Query that will exclude duplicate records

theniteowl · Apr 24, 2012

I have an unusual problem.
One of our applications produces csv files with daily job information. Every month a script concatenates all of those daily csv files into one large one and ftps it to a network share.
I have an Access database that runs queries against the csv file as a linked table to generate monthly metrics.

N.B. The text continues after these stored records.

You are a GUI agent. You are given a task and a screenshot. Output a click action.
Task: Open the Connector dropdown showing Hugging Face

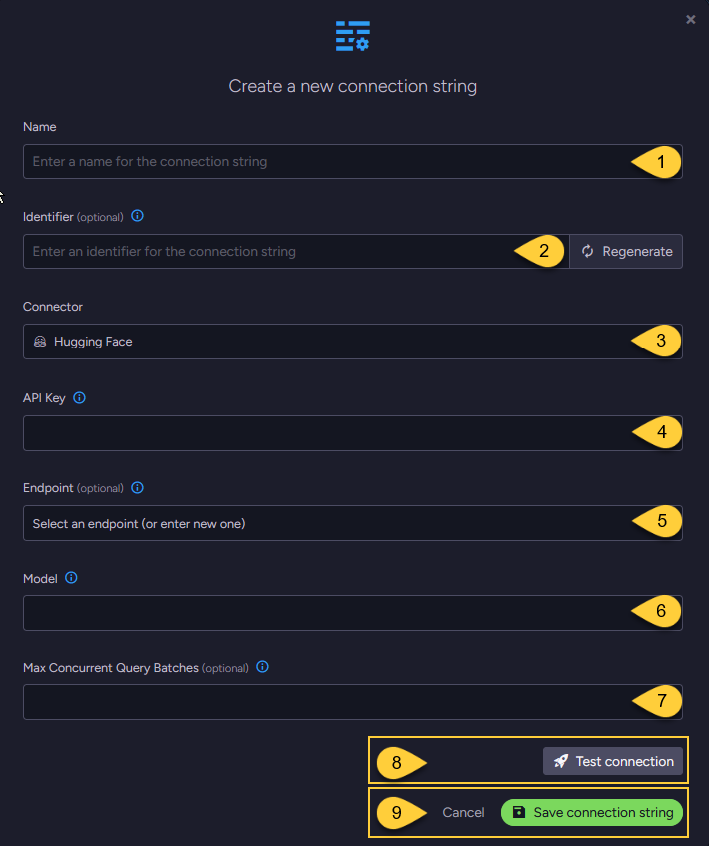353,342

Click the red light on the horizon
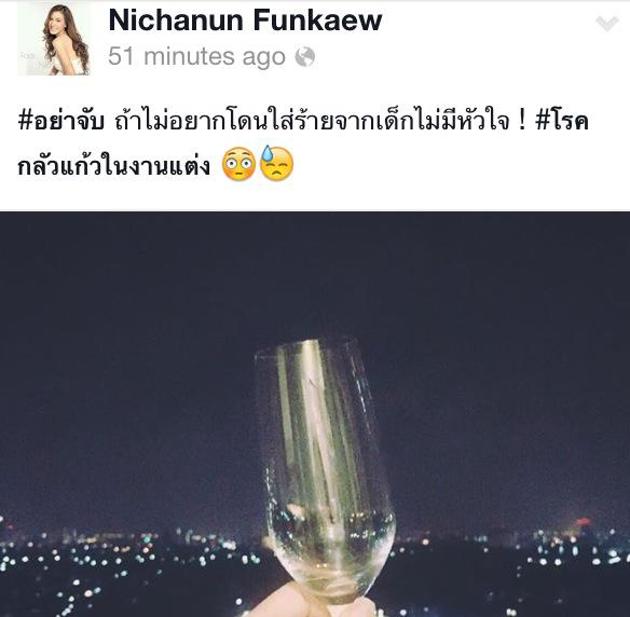click(581, 523)
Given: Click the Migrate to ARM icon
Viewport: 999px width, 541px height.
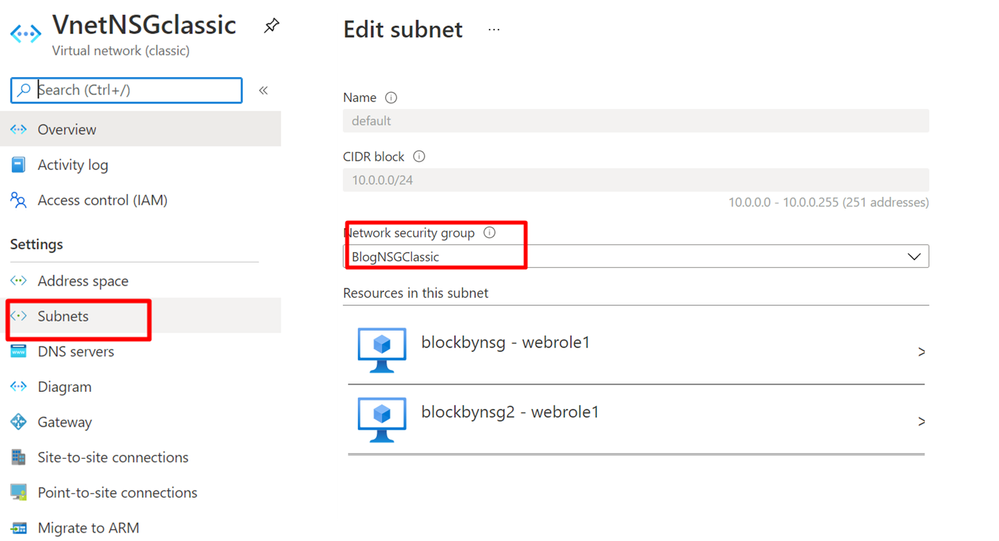Looking at the screenshot, I should click(x=18, y=528).
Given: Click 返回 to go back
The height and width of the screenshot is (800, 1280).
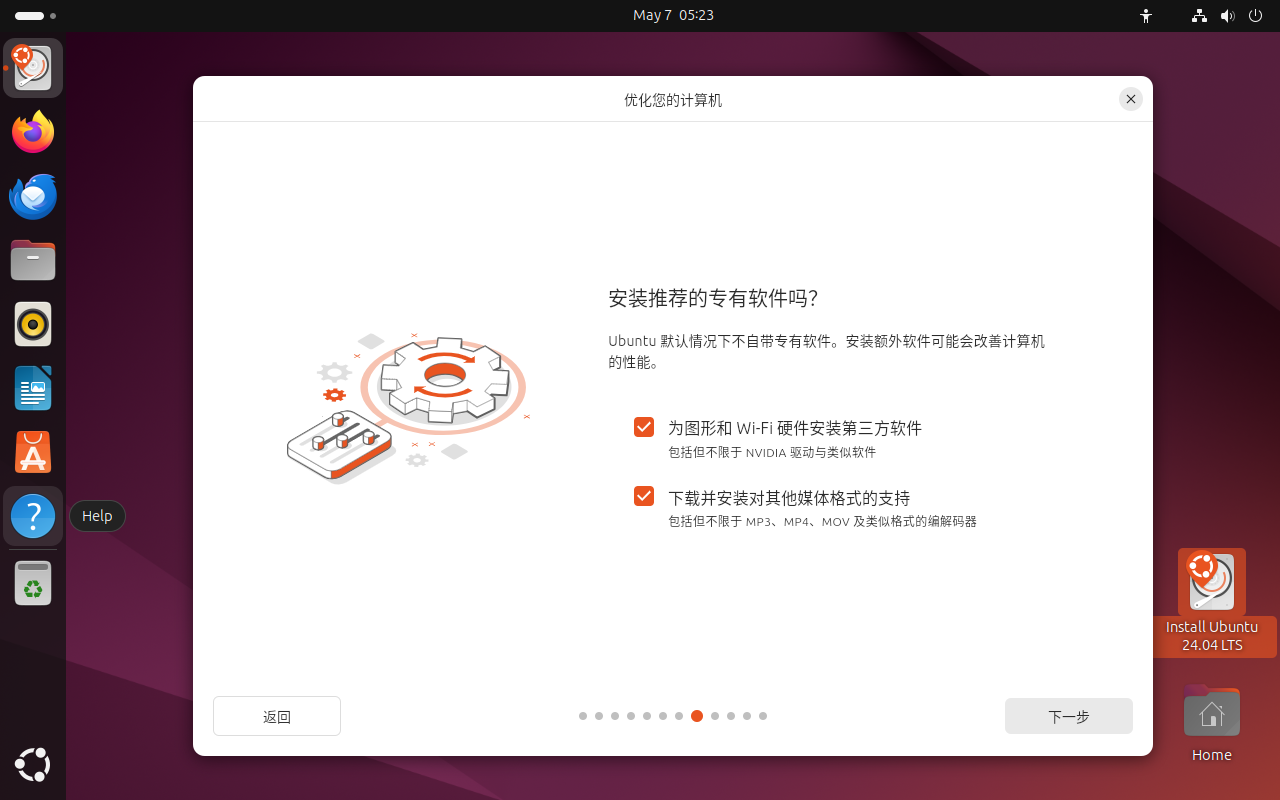Looking at the screenshot, I should tap(276, 716).
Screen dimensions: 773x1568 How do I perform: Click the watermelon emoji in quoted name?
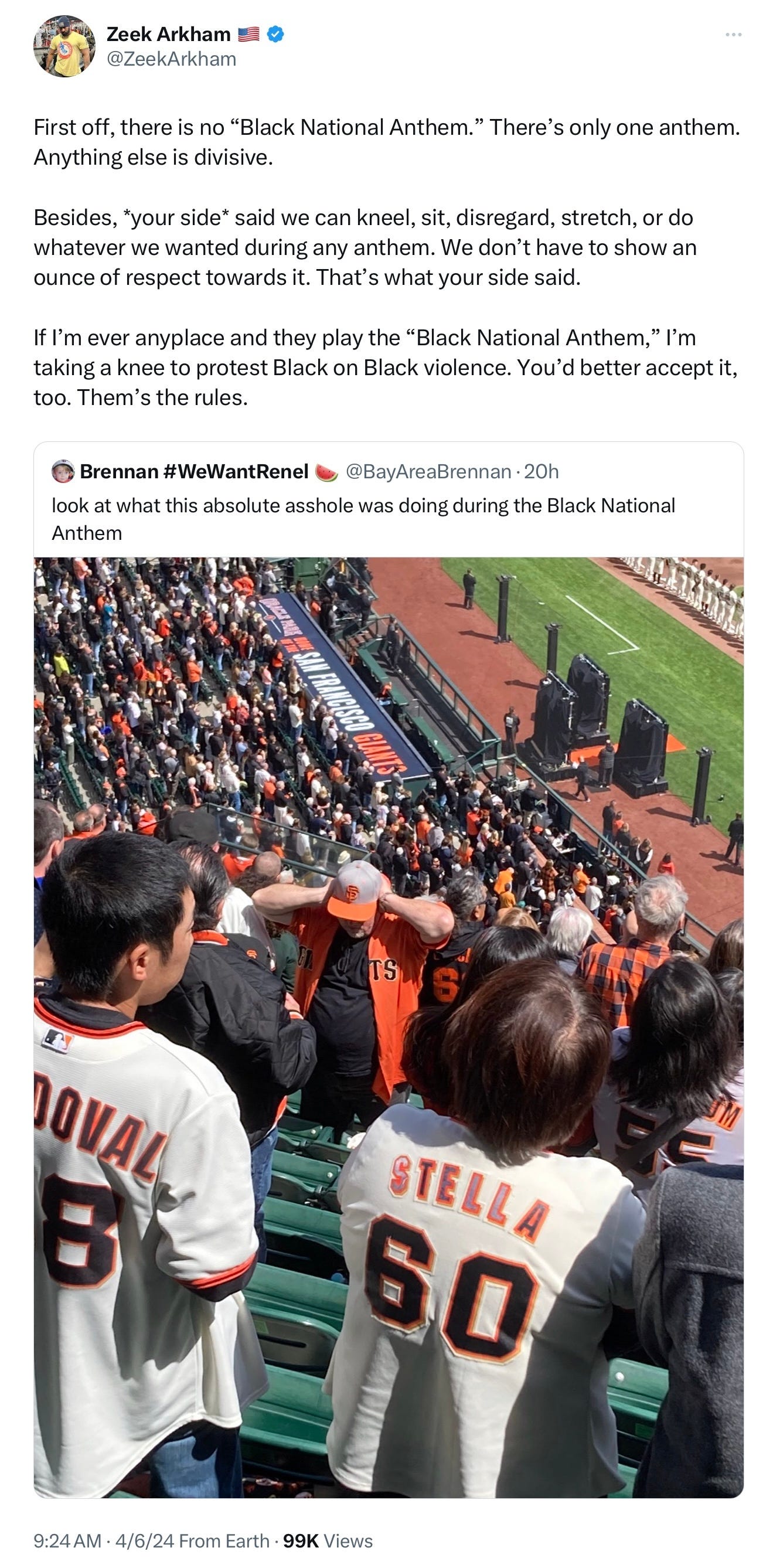326,472
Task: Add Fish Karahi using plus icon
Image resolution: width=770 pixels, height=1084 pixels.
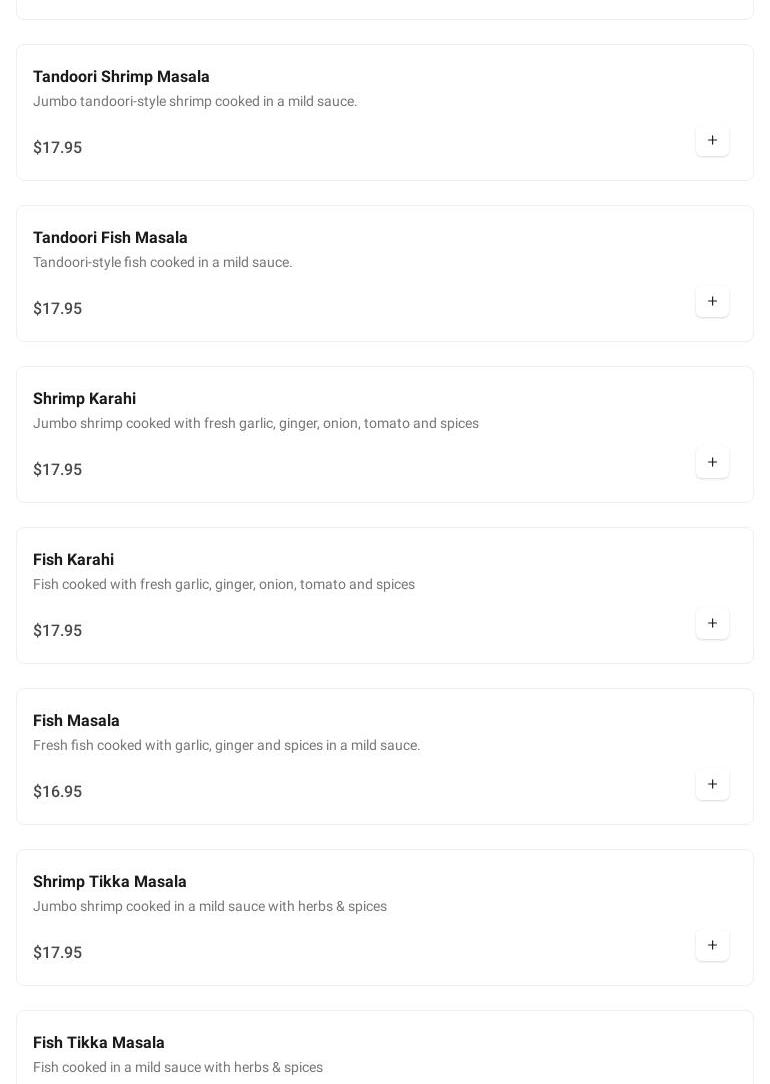Action: pos(712,624)
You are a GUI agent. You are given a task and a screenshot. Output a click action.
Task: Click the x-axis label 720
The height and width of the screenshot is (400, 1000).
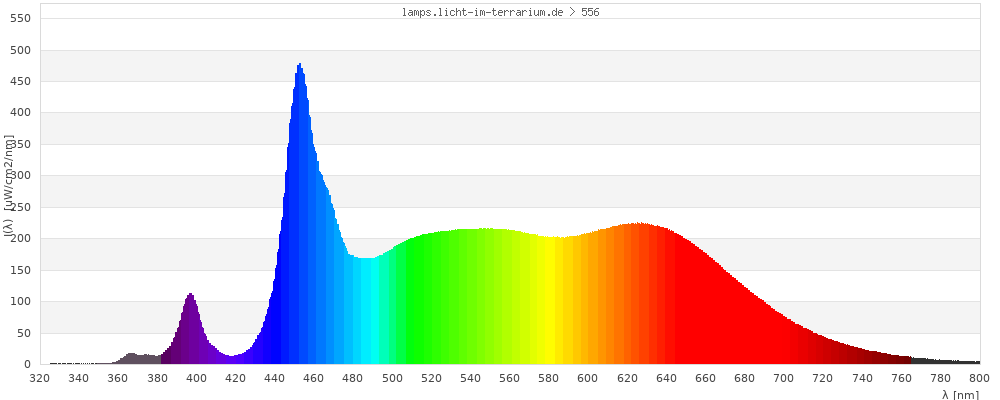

The problem is the application went nuts for a week or so and created between 140 and 162 duplicate entries for every job that ran through the server that week so the numbers are WAY off.
Is there any easy way for me to eliminate the duplicate records in the existing queries or will I have to setup something to process and write out new data files without the duplicates first?
As they are linked files I cannot save changes to them and they are way too large for me modify in Excel as they greatly exceed the max number of lines Excel can handle.

Any thoughts?
My alternative is to write a VBS script that will parse the file line by line looking for the duplicate randmom number ID each entry has and each duplicate has identically and write each new non-duplicate out as a text file under a new name.

Thanks.

At my age I still learn something new every day, but I forget two others.

PHV · Apr 24, 2012

Perhaps a SELECT DISTINCT query ?

Hope This Helps, PH.
FAQ219-2884
FAQ181-2886

theniteowl · Apr 25, 2012

DISTINCT would not work for me. Apparently whatever happened to the app the first 10 or so fields in each record matched but the rest varied greatly.
I ended up modifying each days csv file manually in Excel to eliminate duplicates based on the random number field the database assigned as those always matched duplicated records.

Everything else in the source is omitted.